--- GIVEN INFORMATION Enclosed Below ---
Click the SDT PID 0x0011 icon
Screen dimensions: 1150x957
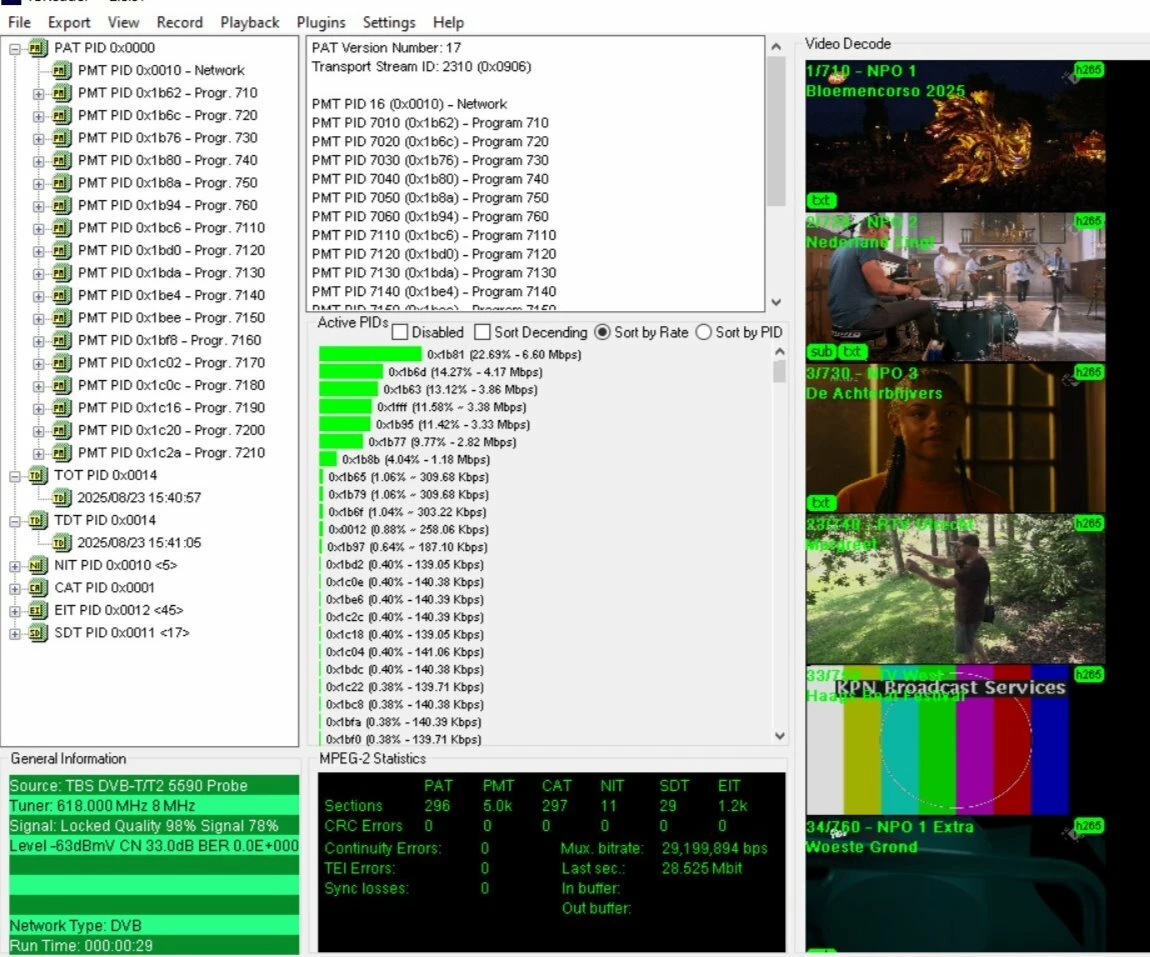(37, 633)
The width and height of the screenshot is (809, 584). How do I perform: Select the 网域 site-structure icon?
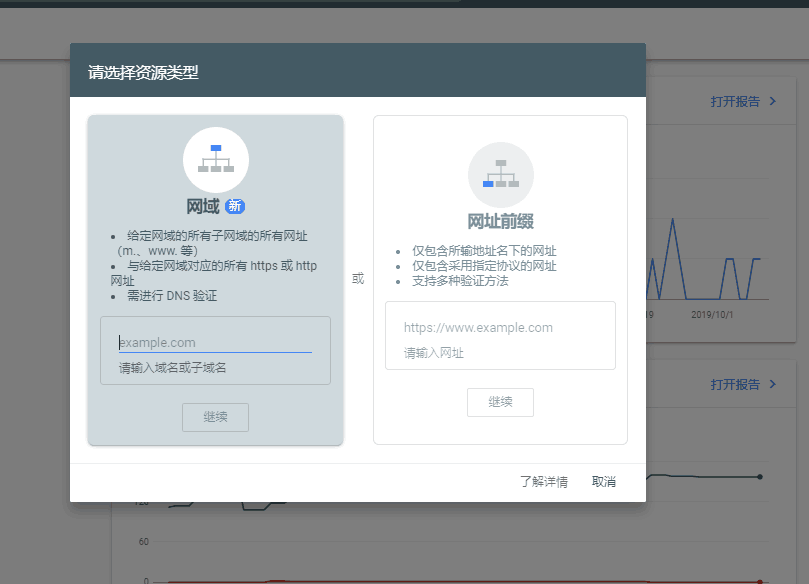tap(216, 158)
--- End of Enclosed GIVEN INFORMATION ---
> WHAT THIS TASK INVOLVES
The result should be a precise copy of all the entries, free of pictures.

> TASK ANSWER
Click the SDT PID 0x0011 icon
Screen dimensions: 1150x957
(37, 633)
The width and height of the screenshot is (809, 584). How do I perform: Select the 网域 site-structure icon?
tap(216, 158)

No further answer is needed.